In most situation the people maintaining the build file are the same that code the project. So maintaining a Java build file has a very low margin cost on Java project cause it is just another Java class to maintain among dozens, hundreds or thousands.

Using a ‘foreign’ language and use dedicated tooling to avoid Java noise only on the build file seems really overkill to me.
If a team really fell Java too noisy (and it is arguable) then it might write the entire project in Groovy, 
 so Groovy would make sense to write the build script :smiley: (as I would expect to use Javascript for building Javascript projects, Scala for Scala, Ruby for ruby,
)

Beside, the above Java DSL is not so ugly when displayed in an IDE with syntax color, and Javadoc behind a hover/click on each DSL element.

The “build context” you are meaning, is it a context where people who maintain the build script are not the ones who develops the project ? A context where the build is supposed to be read by non Java developer ? It might happen but in my experience it is rarely the case.

I mean a DSL for the domain of builds. Which is a complex domain. Which is also multi-language domain, e.g. we have more and more C/C++ projects being build with Gradle.

Often this is not the case.

I think we are talking about very different things here. There is the role of Java in implementing your business logic (Gradle is written in Java). We are very happy with it. Then there is the role of using Java as the foundation for your specification language for your build. It is a completely different domain. It is not plain Java vs plain Groovy. It is the suitability to create an (internal) DSL on top of it. We are also talking here about things like AST transforms. For example with the buildscript block in Gradle you can add dependencies to your build script itself in the same file where you define your build.

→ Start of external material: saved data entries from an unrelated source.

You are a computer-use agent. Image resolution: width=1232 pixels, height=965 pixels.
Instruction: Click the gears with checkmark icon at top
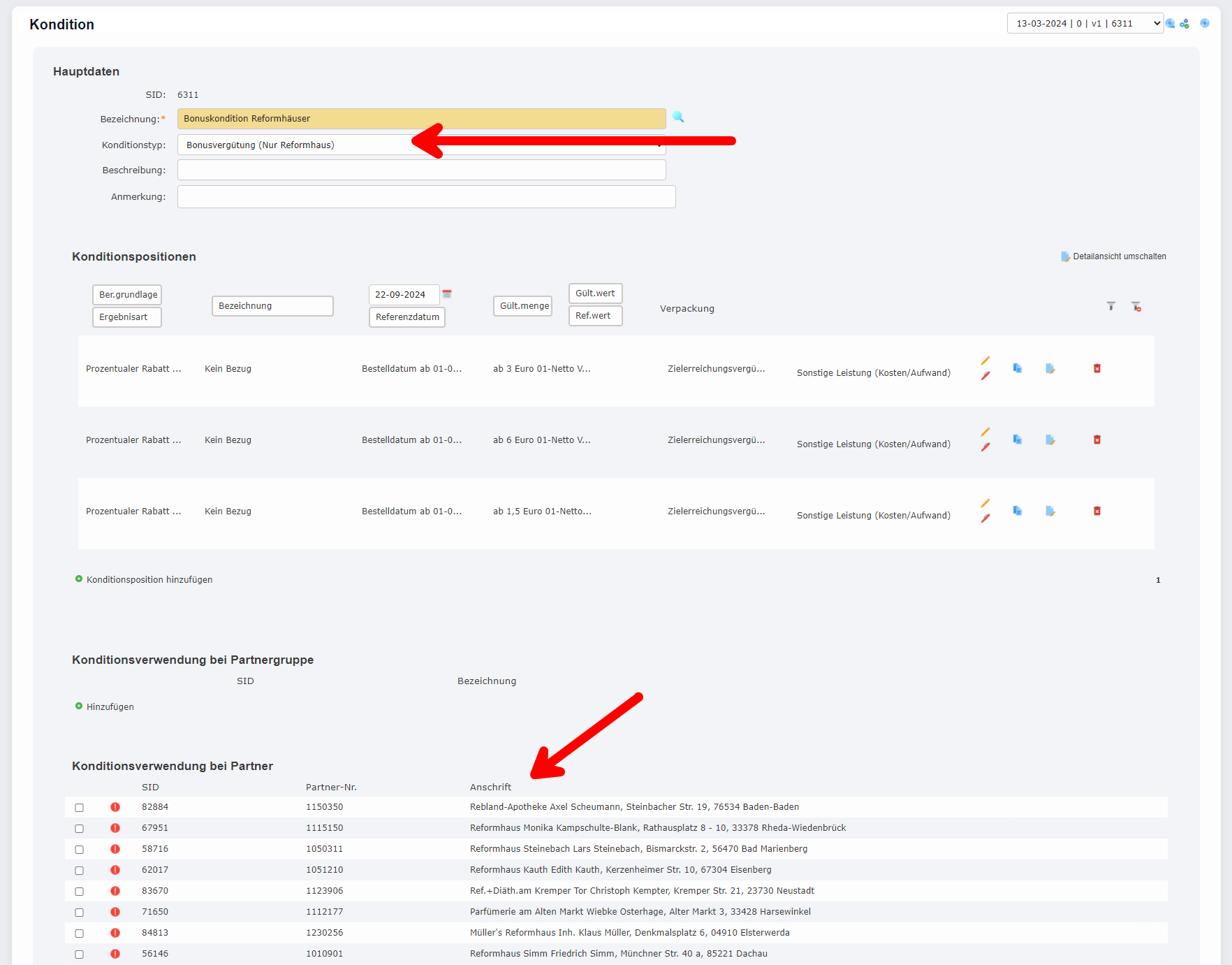pyautogui.click(x=1185, y=24)
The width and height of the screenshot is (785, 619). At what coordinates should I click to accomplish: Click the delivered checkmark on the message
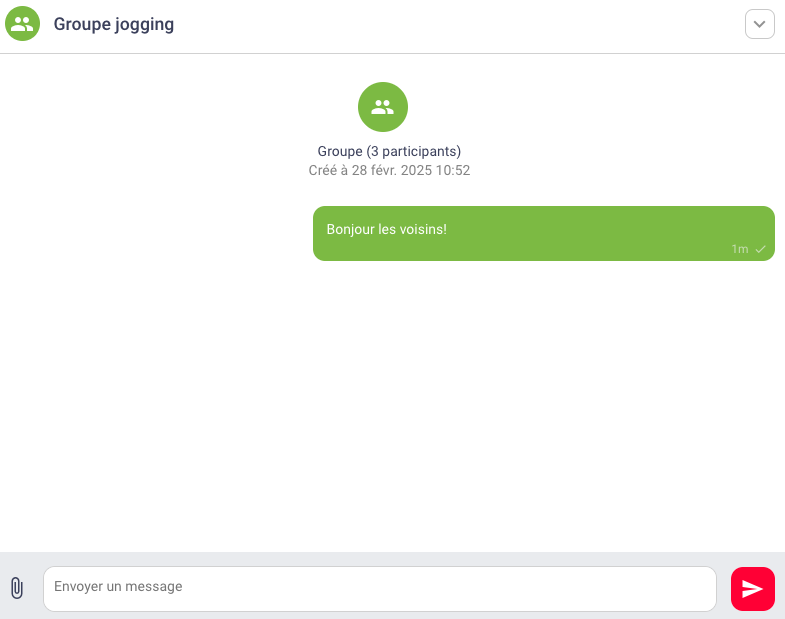[x=760, y=249]
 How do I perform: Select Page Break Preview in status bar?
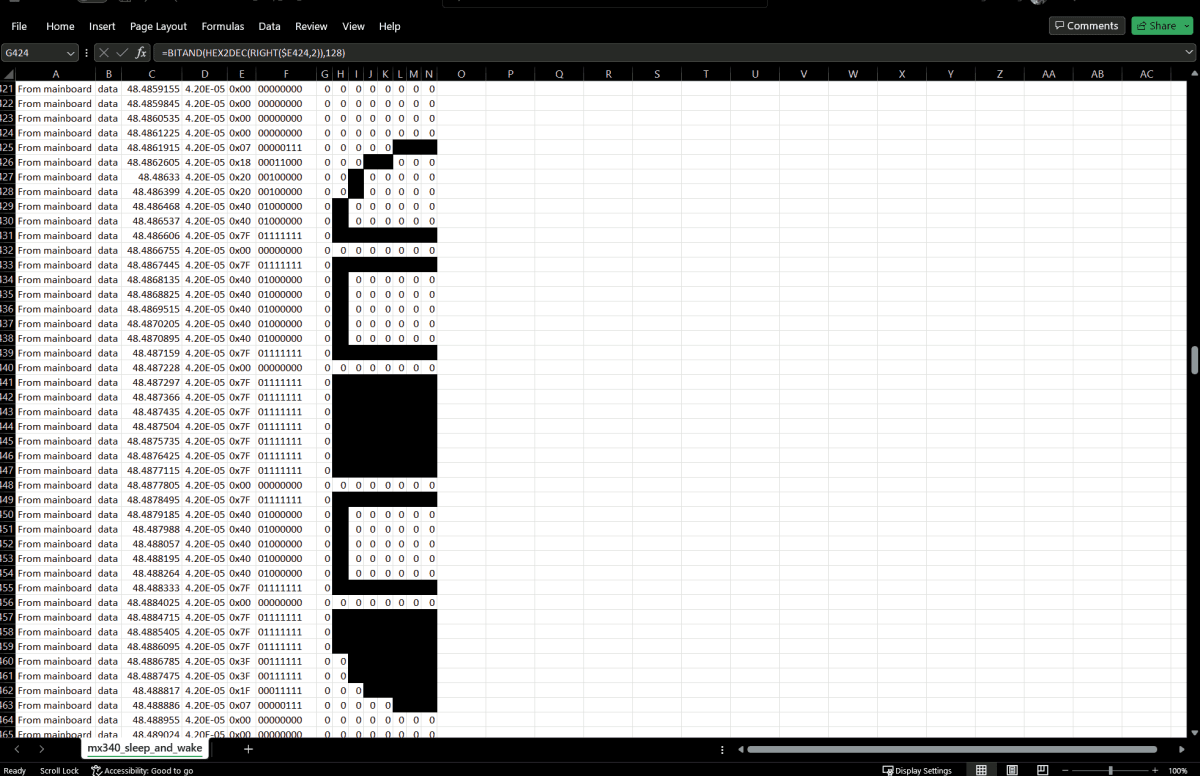click(x=1041, y=770)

In my opinion those days are gone. Modern software stacks are multi-language. You want one build system for all of with which you can model a coherent, highly automated and integrated build process. That is a key reason why many organizations are using Gradle.

It still is a very different experience. To give you an example from another domain. The DSL is a key reason why I found Spock by far the best mocking and testing framework out there. You are so much more productive with Spock because of that.

Obviously it would not be hard to implement Java based build scripts with Gradle. But we think it is better to solve the current short coming when it comes to tooling than to switch/offer a plain Java based build script language.

I have a lot of trouble getting used to the Gradle DSL. This is not becasue it’s base syntax is difficult, in fact, it is probably more concise and easier than anything possible in Maven POMs. The real reason of my difficulty is that I am knee-deep into basically programming Groovy/DSL - just because it is possible, and maybe trying to mimic maven and ant features in some ways.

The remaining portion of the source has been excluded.